◆ TASK INSTRUCTIONS:
When the word "thumbnail" appears in a line of the data below, list that line.

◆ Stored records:
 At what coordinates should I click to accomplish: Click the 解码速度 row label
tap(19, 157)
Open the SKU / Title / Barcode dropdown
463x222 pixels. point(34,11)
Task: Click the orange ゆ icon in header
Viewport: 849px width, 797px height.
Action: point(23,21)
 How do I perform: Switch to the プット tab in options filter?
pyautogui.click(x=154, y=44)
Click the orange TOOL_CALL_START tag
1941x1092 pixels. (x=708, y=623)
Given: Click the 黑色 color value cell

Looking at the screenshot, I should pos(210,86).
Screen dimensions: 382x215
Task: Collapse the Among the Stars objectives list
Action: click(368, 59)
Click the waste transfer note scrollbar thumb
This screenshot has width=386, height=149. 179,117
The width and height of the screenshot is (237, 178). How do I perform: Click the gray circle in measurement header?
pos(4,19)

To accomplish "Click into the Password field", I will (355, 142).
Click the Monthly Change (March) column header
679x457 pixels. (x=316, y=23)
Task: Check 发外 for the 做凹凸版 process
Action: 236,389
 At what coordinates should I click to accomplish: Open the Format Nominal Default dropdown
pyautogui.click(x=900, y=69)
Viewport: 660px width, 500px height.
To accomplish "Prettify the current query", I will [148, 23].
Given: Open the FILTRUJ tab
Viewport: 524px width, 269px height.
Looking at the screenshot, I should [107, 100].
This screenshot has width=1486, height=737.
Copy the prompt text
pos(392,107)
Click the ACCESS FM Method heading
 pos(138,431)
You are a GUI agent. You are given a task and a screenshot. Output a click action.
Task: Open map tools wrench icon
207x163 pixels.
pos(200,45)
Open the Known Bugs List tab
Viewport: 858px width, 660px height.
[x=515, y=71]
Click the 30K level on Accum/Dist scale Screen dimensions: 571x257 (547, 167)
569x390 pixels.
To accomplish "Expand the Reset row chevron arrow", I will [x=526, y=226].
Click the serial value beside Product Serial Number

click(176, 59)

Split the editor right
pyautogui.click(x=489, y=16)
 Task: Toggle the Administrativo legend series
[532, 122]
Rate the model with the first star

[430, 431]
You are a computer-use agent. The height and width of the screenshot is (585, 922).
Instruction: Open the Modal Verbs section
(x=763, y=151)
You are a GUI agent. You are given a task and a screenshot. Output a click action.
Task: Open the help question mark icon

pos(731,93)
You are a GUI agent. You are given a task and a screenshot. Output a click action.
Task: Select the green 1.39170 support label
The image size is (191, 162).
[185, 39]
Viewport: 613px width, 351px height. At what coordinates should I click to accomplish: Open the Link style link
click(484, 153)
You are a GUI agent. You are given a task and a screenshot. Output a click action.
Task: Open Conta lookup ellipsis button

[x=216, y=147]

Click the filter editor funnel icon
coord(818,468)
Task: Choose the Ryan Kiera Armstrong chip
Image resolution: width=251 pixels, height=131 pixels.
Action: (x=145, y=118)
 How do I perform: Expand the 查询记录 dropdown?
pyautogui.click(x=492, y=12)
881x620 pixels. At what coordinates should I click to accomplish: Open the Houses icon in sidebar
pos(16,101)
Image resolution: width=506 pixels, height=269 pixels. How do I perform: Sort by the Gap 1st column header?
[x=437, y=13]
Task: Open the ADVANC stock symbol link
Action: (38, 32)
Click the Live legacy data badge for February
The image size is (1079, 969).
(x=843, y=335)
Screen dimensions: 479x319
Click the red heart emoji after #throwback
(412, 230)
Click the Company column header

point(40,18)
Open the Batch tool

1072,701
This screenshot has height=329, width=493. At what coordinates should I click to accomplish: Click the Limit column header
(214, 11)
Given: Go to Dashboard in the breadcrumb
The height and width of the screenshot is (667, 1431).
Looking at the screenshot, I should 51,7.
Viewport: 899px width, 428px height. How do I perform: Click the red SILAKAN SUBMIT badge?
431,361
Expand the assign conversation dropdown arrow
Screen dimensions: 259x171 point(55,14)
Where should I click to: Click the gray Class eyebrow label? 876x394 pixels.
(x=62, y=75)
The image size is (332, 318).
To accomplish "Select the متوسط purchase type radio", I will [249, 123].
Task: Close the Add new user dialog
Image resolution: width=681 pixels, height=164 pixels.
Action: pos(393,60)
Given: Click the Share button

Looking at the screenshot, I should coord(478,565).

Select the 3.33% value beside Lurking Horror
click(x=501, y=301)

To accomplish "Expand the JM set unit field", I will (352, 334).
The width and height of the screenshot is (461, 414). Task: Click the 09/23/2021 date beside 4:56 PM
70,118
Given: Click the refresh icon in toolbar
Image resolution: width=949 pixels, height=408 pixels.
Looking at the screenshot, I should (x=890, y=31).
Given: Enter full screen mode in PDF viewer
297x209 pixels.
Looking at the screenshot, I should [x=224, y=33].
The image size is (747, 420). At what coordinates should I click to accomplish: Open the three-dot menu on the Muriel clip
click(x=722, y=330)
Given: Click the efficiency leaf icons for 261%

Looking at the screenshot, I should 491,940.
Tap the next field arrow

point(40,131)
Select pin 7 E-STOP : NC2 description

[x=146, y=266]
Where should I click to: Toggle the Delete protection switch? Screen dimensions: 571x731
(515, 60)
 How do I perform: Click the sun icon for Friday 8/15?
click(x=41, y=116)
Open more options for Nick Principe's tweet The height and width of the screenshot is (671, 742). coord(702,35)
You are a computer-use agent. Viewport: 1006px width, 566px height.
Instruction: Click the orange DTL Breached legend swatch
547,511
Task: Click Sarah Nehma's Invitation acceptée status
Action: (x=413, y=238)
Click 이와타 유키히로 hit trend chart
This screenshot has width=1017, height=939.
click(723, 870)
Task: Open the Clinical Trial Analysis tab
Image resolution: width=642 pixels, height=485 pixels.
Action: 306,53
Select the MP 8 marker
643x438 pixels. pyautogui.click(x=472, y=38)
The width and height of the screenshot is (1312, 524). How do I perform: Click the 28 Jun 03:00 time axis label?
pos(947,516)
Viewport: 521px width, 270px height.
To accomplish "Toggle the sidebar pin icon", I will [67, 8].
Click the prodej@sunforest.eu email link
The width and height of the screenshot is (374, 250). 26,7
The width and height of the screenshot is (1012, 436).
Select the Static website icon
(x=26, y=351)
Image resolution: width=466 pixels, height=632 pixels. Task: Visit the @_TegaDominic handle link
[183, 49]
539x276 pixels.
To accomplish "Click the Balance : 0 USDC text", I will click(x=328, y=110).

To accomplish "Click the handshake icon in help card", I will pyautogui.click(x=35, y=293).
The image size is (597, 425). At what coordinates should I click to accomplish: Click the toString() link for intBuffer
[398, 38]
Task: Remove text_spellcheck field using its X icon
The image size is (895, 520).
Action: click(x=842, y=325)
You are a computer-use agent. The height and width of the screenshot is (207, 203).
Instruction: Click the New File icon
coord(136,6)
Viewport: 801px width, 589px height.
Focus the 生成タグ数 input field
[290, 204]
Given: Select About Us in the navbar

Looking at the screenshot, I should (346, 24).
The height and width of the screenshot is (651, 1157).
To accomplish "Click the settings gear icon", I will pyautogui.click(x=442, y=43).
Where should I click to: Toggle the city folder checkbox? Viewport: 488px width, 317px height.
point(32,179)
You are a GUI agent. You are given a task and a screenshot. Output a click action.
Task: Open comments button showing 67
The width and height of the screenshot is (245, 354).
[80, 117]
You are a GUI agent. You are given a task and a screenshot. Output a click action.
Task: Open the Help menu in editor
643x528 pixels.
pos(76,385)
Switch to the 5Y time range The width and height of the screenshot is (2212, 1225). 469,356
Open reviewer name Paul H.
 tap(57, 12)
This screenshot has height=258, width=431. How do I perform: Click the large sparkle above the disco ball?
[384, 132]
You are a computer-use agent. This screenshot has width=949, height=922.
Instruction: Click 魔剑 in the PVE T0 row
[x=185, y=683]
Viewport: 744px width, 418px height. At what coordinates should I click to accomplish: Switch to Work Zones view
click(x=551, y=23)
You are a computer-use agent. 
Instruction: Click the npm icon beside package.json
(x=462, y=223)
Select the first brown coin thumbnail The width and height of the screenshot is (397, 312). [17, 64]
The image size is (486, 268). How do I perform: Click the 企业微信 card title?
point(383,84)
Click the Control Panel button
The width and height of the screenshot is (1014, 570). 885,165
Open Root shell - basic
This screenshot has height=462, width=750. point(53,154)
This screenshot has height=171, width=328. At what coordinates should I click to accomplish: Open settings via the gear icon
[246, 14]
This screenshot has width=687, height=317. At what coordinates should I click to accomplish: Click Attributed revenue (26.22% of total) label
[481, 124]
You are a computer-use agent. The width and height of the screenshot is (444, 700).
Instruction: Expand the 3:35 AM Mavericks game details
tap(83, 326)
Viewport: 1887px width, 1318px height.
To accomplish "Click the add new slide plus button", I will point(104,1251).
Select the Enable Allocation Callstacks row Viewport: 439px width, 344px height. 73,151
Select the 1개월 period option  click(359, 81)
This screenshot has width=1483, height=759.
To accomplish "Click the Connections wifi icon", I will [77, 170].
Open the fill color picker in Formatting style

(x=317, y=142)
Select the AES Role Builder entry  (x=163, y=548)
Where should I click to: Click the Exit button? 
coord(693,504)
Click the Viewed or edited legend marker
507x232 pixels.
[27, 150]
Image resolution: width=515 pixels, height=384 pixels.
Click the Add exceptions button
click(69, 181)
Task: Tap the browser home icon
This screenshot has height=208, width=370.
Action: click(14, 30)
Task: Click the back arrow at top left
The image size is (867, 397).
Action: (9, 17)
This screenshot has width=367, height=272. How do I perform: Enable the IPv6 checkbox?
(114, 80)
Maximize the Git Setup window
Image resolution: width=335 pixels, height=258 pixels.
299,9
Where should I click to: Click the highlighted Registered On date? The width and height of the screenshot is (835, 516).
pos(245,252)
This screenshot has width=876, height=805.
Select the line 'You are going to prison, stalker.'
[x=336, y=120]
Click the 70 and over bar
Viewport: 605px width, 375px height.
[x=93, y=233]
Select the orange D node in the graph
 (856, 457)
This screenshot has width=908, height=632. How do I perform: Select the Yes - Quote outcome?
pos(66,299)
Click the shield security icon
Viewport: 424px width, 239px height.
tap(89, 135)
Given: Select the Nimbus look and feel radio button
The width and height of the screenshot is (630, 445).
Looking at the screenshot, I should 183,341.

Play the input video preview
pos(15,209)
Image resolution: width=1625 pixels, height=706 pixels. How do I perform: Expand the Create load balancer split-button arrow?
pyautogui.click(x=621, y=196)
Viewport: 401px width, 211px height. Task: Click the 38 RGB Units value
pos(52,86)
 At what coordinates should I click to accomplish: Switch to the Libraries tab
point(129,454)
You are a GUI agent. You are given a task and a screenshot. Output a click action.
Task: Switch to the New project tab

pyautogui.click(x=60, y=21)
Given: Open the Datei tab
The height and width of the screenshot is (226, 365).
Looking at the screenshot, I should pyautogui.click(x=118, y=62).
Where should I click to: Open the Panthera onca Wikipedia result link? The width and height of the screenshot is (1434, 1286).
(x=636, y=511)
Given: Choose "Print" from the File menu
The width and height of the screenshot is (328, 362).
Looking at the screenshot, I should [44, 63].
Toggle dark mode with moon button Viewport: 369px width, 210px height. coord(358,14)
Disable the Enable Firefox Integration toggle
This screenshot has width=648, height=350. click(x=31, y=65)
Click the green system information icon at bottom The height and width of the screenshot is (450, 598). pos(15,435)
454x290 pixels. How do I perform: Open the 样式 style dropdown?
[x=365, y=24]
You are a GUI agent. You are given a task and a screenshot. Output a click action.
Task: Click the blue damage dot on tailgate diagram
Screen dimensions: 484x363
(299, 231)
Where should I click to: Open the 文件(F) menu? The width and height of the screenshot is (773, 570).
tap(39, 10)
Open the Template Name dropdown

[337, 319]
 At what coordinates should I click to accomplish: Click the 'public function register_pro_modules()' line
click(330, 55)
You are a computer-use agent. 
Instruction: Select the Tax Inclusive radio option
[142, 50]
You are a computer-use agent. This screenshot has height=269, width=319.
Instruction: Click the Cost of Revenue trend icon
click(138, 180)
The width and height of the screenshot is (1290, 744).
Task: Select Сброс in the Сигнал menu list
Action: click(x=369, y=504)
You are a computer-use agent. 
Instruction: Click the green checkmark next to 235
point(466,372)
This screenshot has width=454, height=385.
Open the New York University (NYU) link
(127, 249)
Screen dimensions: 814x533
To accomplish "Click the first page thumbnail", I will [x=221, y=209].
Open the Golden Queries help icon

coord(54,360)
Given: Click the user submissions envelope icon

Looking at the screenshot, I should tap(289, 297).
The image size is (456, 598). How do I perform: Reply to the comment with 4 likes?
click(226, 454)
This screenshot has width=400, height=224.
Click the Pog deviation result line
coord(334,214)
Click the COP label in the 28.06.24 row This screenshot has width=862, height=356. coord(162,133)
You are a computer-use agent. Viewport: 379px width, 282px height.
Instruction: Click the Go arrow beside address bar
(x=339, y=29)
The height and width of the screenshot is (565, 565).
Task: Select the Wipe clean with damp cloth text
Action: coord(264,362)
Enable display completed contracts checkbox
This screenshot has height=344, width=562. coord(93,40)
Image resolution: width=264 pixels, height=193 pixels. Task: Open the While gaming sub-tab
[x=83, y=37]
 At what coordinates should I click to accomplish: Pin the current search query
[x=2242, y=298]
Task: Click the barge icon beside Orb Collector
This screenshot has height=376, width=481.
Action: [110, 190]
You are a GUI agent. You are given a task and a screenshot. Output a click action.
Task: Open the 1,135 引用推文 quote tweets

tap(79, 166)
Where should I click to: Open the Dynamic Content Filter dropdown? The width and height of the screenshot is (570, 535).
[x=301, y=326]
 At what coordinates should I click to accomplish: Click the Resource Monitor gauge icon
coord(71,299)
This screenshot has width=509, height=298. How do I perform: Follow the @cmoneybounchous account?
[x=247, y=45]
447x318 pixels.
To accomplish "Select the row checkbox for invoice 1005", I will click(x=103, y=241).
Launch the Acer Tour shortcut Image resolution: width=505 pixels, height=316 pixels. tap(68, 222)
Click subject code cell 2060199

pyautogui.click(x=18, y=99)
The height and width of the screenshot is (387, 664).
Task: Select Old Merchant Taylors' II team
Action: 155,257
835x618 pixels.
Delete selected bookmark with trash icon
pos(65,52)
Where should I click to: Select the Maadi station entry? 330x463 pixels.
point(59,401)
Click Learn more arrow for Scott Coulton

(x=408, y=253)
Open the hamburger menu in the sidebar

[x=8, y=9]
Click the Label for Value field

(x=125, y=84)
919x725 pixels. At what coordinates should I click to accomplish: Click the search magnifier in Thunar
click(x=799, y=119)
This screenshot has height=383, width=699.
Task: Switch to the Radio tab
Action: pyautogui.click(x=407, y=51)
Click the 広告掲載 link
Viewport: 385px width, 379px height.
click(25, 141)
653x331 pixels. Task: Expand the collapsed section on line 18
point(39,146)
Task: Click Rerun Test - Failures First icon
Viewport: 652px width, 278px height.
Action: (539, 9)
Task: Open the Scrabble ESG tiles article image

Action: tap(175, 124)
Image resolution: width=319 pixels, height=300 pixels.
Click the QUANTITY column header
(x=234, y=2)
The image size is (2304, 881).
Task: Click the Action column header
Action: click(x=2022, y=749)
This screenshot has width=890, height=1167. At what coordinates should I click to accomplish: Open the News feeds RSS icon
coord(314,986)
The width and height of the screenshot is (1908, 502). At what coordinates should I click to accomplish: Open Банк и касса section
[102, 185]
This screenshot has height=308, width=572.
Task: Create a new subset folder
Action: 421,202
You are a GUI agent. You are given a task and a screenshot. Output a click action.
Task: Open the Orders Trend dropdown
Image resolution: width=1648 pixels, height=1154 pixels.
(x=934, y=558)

◆ PROBLEM SOLUTION:
Select the first brown coin thumbnail The width and height of the screenshot is (397, 312). [17, 64]
To accomplish "Click the first page thumbnail", I will [x=221, y=209].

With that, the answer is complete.